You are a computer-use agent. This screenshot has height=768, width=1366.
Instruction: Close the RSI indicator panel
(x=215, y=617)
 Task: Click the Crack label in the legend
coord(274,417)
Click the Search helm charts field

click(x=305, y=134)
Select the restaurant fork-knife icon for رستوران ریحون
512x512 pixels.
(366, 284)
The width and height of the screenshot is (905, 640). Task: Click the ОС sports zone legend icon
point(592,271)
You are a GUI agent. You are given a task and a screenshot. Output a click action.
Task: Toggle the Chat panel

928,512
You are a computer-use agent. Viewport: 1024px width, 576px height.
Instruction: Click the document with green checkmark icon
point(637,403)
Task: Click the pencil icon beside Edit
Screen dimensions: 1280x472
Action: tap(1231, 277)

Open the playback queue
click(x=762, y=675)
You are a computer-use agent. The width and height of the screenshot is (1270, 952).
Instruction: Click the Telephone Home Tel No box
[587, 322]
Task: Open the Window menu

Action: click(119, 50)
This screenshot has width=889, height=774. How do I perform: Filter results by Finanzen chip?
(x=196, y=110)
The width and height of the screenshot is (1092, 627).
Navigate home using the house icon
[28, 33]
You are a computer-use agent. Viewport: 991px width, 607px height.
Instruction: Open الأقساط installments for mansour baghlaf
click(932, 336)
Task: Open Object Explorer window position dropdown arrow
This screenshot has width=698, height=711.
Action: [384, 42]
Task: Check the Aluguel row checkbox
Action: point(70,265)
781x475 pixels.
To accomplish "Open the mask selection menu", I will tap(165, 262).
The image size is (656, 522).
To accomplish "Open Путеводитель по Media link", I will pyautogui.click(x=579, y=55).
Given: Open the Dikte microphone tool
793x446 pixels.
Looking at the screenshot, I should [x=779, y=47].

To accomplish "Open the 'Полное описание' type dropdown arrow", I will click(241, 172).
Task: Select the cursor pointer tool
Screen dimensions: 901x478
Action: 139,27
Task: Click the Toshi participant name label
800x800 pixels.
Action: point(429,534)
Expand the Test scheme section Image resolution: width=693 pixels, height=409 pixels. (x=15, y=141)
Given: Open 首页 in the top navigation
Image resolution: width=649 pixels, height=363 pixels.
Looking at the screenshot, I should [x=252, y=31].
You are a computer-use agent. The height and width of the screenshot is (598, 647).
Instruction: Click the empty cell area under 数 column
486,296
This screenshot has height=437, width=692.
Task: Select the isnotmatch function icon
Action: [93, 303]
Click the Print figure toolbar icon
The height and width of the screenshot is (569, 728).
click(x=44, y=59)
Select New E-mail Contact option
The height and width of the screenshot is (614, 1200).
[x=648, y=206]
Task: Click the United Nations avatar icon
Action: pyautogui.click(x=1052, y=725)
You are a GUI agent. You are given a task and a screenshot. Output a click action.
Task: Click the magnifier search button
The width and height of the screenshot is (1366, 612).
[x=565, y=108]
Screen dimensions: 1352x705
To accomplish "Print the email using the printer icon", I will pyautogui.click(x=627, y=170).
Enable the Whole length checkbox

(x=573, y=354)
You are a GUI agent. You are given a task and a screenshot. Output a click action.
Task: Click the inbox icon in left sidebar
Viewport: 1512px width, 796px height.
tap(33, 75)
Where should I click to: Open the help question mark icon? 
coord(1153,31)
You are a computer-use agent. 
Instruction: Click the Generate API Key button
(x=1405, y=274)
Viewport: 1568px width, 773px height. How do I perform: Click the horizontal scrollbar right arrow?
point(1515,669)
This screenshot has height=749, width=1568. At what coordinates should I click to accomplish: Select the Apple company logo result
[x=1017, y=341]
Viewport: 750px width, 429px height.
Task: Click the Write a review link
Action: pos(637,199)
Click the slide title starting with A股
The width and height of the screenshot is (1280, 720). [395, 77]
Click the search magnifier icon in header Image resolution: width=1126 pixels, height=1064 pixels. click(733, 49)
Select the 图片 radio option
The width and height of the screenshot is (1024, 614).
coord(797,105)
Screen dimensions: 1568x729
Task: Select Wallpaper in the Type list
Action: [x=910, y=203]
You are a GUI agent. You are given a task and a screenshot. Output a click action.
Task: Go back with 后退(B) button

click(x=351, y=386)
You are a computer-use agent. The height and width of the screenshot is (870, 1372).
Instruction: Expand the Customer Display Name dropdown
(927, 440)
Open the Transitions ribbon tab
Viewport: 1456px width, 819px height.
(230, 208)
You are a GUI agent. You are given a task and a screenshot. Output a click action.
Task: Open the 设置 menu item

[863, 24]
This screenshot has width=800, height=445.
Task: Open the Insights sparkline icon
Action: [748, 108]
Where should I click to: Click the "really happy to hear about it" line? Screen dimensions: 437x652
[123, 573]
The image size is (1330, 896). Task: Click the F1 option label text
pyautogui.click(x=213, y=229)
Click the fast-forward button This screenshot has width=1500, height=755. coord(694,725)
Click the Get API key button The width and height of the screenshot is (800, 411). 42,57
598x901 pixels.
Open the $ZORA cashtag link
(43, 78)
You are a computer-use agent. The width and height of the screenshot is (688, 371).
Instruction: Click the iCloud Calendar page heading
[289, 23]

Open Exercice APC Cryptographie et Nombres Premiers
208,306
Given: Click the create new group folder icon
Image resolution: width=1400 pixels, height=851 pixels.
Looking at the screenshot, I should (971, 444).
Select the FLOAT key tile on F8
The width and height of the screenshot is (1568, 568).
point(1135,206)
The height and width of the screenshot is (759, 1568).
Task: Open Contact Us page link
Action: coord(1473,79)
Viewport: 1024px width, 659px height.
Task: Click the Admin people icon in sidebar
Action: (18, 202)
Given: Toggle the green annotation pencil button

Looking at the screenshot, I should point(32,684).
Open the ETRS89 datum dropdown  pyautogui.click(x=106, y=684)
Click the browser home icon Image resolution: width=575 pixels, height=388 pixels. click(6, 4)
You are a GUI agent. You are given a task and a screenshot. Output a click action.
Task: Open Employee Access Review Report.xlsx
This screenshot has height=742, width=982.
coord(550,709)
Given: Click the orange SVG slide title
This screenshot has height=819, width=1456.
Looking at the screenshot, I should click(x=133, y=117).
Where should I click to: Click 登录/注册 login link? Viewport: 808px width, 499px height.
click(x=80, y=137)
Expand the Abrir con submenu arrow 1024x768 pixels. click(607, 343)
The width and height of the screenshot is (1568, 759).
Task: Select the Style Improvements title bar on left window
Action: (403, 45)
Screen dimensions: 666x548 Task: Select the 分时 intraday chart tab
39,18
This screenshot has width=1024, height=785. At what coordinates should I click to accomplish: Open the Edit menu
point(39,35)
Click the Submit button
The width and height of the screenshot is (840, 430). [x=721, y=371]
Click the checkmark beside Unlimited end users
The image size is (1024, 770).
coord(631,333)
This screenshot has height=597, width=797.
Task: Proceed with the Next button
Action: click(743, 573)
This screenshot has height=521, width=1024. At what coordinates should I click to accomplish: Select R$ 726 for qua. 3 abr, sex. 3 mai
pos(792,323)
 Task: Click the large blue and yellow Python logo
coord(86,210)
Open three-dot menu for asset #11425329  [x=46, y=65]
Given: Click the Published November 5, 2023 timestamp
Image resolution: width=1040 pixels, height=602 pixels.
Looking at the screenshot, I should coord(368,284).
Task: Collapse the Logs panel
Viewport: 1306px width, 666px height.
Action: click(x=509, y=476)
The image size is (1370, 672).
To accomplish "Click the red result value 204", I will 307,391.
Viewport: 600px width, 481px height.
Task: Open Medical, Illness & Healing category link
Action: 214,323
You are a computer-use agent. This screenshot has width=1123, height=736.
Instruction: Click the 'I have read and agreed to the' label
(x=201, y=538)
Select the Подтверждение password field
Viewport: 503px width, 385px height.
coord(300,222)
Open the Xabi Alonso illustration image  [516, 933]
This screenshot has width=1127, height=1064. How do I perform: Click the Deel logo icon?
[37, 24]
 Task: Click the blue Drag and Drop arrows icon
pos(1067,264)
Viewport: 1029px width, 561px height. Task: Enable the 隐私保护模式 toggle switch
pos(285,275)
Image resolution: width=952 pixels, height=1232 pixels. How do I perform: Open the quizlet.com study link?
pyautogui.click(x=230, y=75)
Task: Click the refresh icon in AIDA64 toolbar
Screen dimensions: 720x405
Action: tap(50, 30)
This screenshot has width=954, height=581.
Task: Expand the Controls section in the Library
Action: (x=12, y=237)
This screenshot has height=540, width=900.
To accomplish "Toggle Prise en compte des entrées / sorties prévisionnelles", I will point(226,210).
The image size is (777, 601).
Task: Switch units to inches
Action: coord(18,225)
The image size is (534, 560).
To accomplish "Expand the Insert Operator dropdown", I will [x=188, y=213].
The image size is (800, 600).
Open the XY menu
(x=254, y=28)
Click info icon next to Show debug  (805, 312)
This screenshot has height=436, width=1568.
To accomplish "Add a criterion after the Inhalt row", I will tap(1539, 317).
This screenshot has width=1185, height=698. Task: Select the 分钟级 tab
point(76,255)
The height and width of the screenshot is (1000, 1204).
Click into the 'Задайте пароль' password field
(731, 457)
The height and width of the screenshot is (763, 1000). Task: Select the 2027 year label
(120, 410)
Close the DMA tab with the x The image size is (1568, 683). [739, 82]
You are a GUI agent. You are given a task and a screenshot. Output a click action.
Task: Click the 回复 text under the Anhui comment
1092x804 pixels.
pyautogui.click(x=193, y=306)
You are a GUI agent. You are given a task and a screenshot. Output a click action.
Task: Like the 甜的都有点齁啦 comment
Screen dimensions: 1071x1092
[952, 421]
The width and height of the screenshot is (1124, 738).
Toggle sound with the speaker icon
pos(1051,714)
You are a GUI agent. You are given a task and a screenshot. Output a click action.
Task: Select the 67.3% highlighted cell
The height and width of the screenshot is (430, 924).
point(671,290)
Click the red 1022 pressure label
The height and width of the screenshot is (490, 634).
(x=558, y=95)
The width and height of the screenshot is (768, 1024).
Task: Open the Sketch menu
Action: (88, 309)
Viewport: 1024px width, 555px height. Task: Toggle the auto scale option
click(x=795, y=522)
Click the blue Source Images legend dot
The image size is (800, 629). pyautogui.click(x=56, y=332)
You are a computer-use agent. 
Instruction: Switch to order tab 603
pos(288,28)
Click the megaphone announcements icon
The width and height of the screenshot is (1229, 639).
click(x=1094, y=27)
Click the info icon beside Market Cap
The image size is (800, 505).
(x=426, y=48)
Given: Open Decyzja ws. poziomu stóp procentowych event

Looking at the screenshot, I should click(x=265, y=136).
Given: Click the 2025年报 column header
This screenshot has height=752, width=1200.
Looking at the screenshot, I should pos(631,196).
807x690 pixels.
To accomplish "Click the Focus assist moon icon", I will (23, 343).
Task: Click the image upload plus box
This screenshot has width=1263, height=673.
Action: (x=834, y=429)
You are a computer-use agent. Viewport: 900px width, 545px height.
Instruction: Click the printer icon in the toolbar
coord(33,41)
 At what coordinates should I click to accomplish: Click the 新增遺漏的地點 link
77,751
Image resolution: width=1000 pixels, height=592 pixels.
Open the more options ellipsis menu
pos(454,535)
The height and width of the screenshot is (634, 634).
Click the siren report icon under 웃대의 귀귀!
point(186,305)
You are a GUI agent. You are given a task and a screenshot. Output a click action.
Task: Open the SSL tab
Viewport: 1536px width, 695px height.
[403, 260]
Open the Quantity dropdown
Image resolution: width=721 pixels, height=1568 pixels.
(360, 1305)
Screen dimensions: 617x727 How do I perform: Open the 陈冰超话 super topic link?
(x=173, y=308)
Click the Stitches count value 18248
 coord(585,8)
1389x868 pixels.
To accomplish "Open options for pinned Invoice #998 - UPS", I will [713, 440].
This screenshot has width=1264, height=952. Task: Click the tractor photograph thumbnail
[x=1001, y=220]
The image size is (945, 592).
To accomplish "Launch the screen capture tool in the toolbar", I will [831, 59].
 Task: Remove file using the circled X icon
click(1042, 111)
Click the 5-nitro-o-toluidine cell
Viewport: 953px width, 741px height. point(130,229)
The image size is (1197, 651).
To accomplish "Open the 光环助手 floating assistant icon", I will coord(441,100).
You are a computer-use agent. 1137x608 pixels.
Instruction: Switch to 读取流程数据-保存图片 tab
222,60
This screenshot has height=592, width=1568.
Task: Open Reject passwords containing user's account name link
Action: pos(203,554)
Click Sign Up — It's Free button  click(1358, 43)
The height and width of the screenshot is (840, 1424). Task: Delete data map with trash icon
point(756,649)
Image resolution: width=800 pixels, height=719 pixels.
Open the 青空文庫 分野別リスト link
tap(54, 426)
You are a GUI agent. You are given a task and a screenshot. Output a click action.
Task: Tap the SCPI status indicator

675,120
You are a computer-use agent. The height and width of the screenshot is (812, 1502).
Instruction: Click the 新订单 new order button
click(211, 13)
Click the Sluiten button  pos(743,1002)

• **PROBLEM TO SOLVE**:
For this task, write out exactly the lines of the entries above, starting at the line with "Instruction: Click the 'I" and ending at the line with "Open the Xabi", both included, and no others.

• **REPLY**:
Instruction: Click the 'I have read and agreed to the' label
(x=201, y=538)
Select the Подтверждение password field
Viewport: 503px width, 385px height.
coord(300,222)
Open the Xabi Alonso illustration image  [516, 933]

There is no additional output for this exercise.